It is well known that chronic inflammation causes the sarcopenia. Whether the efforts to prevent skeletal muscle loss benefit the immune homeostasis remains unclear. In the present study, the efficacy of leucine supplementation on the maintenance of systemic immune function was evaluated. A sciatic nerve denervation-induced sarcopenic model was established and the volume and thickness of skeletal muscle on the hindlimb were evaluated by magnetic resonance imaging. Oral administration of leucine was carried on for 56 weeks. The skeletal muscle mass and the subsets or function of immune cells were analyzed. 

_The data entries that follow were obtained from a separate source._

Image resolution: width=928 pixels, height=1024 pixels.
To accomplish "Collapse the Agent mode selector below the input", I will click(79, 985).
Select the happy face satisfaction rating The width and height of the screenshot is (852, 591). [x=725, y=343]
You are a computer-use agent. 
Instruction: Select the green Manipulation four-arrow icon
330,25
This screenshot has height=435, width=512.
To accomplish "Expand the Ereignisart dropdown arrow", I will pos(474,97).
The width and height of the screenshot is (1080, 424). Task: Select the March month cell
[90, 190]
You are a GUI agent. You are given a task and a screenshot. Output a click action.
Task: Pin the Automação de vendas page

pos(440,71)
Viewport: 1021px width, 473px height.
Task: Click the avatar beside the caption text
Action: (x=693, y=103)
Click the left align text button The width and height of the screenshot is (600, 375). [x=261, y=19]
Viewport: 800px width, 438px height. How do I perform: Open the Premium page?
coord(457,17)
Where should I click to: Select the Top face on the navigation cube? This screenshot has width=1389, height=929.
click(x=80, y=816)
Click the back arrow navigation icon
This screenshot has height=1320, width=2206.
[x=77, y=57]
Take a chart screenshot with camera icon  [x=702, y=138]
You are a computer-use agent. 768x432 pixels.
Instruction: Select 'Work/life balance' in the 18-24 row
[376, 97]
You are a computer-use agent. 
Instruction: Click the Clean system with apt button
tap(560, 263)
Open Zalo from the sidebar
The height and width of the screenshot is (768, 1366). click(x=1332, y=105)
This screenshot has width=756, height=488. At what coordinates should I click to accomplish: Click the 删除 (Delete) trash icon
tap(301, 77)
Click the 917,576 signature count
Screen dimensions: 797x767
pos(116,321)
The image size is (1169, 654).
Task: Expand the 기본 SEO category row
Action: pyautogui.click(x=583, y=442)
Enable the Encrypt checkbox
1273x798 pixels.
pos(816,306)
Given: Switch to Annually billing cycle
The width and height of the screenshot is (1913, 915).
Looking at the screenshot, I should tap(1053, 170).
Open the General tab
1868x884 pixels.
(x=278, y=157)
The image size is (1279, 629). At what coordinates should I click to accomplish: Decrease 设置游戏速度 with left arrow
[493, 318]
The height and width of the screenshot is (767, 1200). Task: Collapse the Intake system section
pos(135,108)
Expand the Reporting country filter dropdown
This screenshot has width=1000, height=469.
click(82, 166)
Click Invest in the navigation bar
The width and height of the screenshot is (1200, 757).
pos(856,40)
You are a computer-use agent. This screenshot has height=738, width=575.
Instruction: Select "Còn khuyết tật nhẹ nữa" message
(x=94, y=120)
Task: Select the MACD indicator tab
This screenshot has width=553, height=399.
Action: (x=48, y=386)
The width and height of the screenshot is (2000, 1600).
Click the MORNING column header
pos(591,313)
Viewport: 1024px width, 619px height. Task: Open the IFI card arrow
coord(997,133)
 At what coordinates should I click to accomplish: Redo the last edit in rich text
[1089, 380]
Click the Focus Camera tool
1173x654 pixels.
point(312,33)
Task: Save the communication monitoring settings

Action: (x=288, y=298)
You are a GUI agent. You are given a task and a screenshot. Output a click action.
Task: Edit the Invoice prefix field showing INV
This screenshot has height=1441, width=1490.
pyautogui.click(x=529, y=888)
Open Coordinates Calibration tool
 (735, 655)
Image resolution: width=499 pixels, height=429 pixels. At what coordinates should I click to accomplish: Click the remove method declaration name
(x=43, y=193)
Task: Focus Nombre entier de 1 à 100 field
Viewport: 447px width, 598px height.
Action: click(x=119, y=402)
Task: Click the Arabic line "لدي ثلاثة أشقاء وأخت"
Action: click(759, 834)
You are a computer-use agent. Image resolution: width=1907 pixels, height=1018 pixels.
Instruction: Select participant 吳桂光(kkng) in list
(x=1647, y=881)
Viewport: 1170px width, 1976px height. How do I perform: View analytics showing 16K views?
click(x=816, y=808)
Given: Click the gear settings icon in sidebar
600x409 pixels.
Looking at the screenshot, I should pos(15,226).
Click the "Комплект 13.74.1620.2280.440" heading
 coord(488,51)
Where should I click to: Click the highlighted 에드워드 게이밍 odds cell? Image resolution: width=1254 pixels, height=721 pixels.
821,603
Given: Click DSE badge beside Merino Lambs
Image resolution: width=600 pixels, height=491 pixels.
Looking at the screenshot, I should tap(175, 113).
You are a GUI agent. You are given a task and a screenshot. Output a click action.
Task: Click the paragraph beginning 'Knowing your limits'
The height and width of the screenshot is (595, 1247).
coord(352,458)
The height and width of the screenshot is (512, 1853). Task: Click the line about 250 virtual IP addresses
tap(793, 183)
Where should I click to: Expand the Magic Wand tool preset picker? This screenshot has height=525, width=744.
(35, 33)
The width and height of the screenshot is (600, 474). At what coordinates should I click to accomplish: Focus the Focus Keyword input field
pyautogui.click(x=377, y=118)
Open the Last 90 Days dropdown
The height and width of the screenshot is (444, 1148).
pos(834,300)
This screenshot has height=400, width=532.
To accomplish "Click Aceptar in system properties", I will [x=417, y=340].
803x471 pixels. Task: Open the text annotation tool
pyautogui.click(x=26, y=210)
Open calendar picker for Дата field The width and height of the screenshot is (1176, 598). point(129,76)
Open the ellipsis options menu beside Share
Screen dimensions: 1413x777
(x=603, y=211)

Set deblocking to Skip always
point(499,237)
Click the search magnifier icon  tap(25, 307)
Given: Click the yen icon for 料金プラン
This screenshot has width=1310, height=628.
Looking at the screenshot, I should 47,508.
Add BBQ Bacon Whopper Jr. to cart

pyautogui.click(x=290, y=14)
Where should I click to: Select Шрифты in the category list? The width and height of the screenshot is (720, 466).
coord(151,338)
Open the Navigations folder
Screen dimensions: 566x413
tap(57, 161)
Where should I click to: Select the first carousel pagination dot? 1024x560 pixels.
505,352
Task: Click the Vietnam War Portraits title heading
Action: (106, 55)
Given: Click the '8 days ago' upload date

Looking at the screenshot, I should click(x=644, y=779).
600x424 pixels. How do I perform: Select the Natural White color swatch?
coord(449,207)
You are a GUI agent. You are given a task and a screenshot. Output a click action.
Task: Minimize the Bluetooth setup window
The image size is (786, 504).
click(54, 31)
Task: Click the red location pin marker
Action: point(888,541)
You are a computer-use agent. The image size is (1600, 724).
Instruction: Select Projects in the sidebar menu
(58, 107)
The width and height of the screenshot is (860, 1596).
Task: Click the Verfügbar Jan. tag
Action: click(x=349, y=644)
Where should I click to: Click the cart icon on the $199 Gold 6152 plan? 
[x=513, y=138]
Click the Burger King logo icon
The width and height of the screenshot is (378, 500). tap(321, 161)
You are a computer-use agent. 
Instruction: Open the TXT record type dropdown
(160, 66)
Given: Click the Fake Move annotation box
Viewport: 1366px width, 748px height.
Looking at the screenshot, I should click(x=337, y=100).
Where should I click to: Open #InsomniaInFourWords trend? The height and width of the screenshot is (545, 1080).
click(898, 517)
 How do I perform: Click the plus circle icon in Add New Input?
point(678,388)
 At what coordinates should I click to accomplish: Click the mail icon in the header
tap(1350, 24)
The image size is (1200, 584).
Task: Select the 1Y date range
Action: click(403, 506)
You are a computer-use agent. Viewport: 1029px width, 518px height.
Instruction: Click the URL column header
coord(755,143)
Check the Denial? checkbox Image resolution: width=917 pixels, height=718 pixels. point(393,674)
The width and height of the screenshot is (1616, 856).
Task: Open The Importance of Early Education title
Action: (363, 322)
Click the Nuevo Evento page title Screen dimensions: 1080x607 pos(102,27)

In leucine-treated sarcopenic mice, skeletal muscle mass on the hindlimb was significantly increased compared to that in non-treated sarcopenic mice. Leucine treatment repaired the mitochondria dysfunction in splenocytes from sarcopenic mice both in vitro and in vivo. In sarcopenic mice, an increase of the PD-1 expression was observed in CD4+ and CD8+ T cells. However, oral leucine administration restored the expression of PD-1 in the lymphocytes to the level of non-sarcopenic mice. 
In conclusion, the administration of leucine exhibits beneficial effects on sarcopenia and may influence the anti-cancer immune responses via adaptive immune resistance mechanism.